Manga inji resembles a ginger but tastes like a raw mango. It is very popular in south Indian cuisine. Pickles are mainly prepared with this inji and mostly served at weddings. It goes best with yogurt rice and has a crisp texture and I love having them with curd rice. I stumbled upon mango inji at the local Indian store and decided to get some. Yesterday, a friend and she offered me some lemons from her garden and I decided to use it in the preparation of manga inji. I like to make the pickle with the skin on the manga inji because I was once told by a wise person that ginger's skin has great medicinal properties. For dinner I enjoyed some curd rice with manga inji.
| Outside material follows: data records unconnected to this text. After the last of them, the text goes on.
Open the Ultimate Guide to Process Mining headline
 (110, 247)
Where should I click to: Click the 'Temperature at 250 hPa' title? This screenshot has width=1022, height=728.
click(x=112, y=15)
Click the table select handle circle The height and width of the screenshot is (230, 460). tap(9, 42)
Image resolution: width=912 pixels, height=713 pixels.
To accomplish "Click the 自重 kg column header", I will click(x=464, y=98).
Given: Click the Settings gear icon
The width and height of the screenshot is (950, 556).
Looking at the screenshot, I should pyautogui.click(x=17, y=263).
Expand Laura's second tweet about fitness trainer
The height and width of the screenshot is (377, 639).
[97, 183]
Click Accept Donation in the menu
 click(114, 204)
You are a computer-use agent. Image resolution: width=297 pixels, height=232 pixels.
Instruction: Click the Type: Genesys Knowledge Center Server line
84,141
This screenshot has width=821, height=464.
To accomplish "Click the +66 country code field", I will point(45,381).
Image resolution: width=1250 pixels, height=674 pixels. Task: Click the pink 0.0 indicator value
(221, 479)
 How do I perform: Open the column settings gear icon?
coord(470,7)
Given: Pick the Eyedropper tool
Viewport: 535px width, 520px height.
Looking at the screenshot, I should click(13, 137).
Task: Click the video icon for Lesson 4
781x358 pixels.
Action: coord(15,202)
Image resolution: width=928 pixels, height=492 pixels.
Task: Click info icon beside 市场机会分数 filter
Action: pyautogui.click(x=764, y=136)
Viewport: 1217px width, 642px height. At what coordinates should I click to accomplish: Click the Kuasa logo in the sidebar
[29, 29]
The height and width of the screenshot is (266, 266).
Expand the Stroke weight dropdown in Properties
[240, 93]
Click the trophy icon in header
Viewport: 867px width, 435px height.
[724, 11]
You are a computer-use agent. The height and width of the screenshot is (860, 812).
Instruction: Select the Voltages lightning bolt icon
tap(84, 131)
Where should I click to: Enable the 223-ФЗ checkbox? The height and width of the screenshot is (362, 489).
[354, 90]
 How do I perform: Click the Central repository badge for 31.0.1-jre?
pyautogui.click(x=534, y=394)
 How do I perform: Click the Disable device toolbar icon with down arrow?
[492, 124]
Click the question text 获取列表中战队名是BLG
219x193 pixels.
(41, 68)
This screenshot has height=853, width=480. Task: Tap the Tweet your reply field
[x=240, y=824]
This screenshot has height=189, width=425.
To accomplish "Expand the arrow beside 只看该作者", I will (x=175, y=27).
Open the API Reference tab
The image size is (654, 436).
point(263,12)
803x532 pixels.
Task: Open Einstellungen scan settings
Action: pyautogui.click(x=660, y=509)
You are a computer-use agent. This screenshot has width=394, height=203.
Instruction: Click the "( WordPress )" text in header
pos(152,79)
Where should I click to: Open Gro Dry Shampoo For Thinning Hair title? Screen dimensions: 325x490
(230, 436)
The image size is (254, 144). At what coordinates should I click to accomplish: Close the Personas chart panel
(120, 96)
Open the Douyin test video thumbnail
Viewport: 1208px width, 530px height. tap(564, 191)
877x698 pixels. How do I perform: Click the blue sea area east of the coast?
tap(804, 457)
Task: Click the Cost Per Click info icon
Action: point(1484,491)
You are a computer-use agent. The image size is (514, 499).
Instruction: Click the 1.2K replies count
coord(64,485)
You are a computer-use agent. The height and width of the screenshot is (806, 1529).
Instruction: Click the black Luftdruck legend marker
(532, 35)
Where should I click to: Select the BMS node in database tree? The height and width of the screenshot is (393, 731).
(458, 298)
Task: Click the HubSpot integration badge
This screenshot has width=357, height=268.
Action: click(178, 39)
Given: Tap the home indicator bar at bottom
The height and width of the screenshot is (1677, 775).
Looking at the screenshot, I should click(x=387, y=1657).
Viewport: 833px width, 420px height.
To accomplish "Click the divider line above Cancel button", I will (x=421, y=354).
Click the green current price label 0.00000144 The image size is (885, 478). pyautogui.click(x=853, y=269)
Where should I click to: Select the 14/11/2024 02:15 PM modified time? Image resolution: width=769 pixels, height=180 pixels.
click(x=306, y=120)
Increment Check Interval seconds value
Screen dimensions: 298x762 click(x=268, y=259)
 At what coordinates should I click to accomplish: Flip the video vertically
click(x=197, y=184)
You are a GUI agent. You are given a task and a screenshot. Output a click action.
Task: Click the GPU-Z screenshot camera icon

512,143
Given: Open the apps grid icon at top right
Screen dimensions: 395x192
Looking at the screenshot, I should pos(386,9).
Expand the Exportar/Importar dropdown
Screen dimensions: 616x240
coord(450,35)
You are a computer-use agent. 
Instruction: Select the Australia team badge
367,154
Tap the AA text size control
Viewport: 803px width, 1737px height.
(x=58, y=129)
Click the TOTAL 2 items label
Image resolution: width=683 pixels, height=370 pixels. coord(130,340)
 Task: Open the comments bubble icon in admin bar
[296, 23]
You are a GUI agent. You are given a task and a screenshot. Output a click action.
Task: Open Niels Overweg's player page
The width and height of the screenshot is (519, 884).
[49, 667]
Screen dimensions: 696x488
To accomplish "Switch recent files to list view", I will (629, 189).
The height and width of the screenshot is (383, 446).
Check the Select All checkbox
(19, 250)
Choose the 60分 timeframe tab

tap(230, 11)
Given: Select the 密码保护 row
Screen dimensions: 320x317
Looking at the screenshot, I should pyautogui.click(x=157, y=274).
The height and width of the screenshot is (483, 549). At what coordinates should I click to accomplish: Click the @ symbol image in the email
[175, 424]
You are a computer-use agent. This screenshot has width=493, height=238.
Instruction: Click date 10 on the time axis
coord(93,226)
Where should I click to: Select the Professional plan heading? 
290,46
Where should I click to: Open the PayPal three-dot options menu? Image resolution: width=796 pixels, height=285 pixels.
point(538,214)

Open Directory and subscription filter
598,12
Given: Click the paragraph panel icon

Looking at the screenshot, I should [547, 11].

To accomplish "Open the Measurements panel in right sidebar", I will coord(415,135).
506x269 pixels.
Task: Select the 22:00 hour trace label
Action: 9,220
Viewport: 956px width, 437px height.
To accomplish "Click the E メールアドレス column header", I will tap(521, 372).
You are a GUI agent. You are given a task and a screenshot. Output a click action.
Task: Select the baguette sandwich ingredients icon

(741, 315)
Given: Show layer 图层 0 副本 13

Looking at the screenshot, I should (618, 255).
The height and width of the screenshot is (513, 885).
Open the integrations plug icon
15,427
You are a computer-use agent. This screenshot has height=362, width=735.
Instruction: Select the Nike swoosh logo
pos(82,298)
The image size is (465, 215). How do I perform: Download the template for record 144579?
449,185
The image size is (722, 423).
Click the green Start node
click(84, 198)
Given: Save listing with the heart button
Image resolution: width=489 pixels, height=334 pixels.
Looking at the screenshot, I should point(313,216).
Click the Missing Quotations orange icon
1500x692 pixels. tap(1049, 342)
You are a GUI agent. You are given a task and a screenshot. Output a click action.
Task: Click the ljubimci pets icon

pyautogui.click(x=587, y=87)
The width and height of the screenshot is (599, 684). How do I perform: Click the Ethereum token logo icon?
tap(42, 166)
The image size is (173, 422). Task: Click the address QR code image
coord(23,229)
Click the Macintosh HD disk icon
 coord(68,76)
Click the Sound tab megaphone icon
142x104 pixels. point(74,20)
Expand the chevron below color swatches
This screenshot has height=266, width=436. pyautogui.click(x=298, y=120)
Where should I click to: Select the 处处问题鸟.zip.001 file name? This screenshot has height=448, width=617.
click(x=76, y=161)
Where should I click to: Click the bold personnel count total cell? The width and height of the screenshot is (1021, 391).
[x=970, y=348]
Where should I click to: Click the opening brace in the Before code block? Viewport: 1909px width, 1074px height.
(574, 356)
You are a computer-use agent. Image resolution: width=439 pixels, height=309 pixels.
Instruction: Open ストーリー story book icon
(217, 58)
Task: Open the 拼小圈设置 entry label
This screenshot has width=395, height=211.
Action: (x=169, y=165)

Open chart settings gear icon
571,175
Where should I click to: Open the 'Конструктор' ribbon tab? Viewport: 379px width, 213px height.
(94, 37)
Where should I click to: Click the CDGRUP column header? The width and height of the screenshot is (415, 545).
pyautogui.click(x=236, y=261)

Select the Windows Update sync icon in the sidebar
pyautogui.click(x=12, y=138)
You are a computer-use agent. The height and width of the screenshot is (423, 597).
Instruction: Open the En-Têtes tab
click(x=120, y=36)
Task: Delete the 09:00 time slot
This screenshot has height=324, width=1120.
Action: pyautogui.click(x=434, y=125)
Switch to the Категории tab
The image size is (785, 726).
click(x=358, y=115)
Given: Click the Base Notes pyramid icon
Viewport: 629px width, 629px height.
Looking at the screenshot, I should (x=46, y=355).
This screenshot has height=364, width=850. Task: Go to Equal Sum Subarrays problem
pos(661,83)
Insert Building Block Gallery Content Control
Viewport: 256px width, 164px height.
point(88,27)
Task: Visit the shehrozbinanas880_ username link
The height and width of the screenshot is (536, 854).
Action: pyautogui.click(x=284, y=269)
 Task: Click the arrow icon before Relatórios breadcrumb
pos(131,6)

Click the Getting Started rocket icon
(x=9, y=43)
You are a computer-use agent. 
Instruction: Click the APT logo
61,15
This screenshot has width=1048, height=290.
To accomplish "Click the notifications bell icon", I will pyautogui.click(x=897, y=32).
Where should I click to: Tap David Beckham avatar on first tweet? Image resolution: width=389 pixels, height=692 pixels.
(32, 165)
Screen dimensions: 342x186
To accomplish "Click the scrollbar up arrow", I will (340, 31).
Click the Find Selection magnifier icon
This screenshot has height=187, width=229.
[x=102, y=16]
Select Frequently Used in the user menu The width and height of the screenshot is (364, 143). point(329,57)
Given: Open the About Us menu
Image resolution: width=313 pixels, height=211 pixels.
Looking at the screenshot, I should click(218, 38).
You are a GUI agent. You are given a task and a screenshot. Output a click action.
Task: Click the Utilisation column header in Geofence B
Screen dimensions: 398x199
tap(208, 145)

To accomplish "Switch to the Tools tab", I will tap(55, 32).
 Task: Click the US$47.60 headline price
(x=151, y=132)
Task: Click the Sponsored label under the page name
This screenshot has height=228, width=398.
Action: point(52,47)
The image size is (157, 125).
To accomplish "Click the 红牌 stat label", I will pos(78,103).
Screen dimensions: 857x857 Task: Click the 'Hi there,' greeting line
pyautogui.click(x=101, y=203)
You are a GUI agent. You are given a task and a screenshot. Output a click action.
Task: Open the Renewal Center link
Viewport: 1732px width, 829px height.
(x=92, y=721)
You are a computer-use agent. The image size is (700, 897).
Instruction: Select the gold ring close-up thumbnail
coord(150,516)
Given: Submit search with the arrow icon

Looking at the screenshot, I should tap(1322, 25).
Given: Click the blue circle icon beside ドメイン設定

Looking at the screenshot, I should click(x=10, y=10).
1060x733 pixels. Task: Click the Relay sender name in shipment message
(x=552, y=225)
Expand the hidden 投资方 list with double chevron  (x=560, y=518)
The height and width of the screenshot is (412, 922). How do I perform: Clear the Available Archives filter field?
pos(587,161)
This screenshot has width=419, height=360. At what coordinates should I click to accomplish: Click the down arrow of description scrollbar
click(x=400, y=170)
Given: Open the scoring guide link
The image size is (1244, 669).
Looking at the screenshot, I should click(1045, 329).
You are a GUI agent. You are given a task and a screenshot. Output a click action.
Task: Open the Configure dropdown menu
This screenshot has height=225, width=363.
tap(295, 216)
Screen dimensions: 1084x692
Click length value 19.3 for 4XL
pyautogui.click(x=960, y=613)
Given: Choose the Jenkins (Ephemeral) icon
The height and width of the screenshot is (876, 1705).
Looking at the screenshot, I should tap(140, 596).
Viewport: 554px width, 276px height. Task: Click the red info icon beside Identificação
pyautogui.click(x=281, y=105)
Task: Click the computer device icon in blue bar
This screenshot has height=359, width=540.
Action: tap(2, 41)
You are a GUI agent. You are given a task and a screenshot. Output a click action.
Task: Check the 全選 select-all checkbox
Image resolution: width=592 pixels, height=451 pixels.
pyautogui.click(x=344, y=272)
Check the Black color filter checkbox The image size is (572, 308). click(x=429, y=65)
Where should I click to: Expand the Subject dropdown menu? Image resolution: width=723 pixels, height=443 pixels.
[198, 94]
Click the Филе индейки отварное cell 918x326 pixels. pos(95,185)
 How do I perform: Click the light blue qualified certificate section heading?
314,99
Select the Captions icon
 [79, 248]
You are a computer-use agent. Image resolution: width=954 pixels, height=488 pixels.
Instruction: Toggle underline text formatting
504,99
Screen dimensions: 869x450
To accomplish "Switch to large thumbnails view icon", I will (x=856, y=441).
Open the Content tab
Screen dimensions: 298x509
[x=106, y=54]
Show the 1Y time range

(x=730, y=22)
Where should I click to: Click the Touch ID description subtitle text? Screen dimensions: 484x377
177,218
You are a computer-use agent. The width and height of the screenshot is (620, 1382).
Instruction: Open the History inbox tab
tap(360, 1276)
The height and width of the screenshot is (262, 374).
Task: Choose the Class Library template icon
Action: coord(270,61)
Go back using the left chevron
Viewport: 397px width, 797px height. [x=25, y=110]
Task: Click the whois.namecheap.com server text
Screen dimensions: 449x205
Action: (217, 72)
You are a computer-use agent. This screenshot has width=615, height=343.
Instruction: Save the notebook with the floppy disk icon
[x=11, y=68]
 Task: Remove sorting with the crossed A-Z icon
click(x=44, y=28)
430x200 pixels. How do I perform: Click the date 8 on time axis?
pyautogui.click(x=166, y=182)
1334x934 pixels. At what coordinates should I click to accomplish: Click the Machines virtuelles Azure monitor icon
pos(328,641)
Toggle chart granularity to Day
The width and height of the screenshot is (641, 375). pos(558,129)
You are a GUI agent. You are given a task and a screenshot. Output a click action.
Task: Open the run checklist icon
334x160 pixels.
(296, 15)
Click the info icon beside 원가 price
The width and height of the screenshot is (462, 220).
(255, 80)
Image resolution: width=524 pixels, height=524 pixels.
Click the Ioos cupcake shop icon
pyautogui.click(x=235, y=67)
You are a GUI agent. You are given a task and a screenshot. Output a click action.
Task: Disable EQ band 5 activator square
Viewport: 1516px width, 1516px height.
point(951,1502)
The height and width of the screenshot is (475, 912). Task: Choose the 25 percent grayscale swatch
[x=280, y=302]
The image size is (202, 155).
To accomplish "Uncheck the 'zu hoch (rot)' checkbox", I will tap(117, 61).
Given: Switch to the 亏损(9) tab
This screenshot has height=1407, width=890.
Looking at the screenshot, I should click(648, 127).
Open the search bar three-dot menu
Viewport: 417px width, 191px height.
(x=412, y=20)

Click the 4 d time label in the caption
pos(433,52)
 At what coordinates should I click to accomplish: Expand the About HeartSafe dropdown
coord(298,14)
Here is how I prepared it.
Measuring Spoon and Cups
Manga Ingi/ Ginger - 3 cups sliced
Lemon Juice - from 3 lemons
Salt to taste
Green Chillies - 4 thinly sliced
Sesame Oil - 1 tbsp
Mustard Seeds - 2 tsp
Asafoetida - 1/2 tsp
1. Wash the manga inji and place a mandolin in a bowl and thinly slice the manga inji.
2. Squeeze some lemon juice and add salt to it.
3. Heat the seasoning ladle with oil. Add mustard seeds ( allow it to pop), asafoetida powder and green chillies and pour it over the manga ingi.
4. Mix and store in the fridge for a few days.